== TESTO DELLA PAGINA
Nel 2022 la spesa per la protezione sociale ha raggiunto 580 miliardi di euro, pari al 29,6% del PIL, contro il 27,2% della media UE. La crescita media annua nell’ultimo decennio è stata del 2,4%, superiore a quella del PIL. Quasi la metà della spesa (47,9%) è destinata alla vecchiaia, mentre 8,5% (circa 49 miliardi) va ai superstiti. Le cure sanitarie e i trasferimenti per malattia o infortunio assorbono 132 miliardi, pari al 23% del totale. Alle persone con disabilità sono destinati 30 miliardi, alle famiglie poco più di 31 miliardi. In Italia, spiega il rapporto, prevalgono i trasferimenti monetari (77%) rispetto ai servizi, un modello condiviso solo con la Grecia e lontano dai Paesi più avanzati sul piano dei servizi alla persona.

Sul fronte demografico, il quadro è allarmante. L’invecchiamento della popolazione è ormai strutturale: aumentano gli over 65, diminuisce la fascia 15-64 anni e crescono le famiglie unipersonali, spesso composte da anziani. Le proiezioni Istat indicano per il 2035 un forte incremento delle persone con patologie croniche e limitazioni gravi, soprattutto tra gli over 75. Già oggi l’84,4% degli anziani non autonomi riceve aiuto dai familiari, conviventi o meno, e nel 32,5% dei casi questo sostegno è affiancato da altre forme di assistenza come personale domiciliare o badanti. Il 35,8% usufruisce di aiuti a pagamento, in oltre il 70% dei casi ricorrendo proprio a badanti. Dati che prefigurano una crescita costante della domanda di assistenza sanitaria e sociosanitaria nei prossimi anni.
====
(COSA FARE): Secondo il testo sulla spesa sociale, quale quota della spesa va alla vecchiaia?
== MATERIALE FORNITO
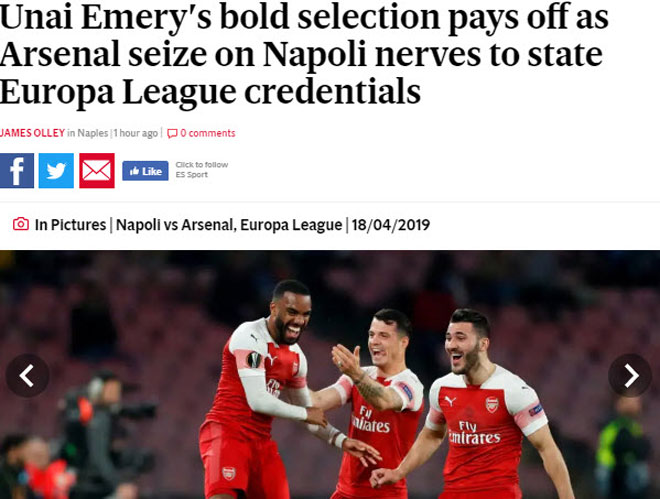Screen dimensions: 660x499
Task: Share the article via the email envelope icon
Action: [x=97, y=171]
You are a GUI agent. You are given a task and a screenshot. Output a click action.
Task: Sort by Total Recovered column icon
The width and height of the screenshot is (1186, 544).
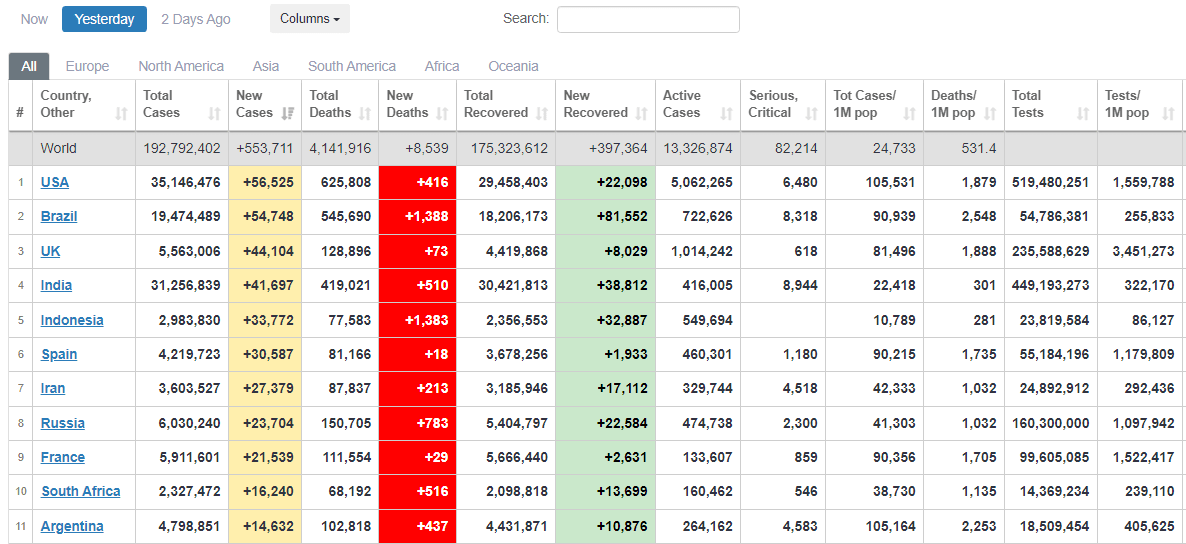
====
(LA RISPOSTA): Il 47,9%, cioè quasi la metà.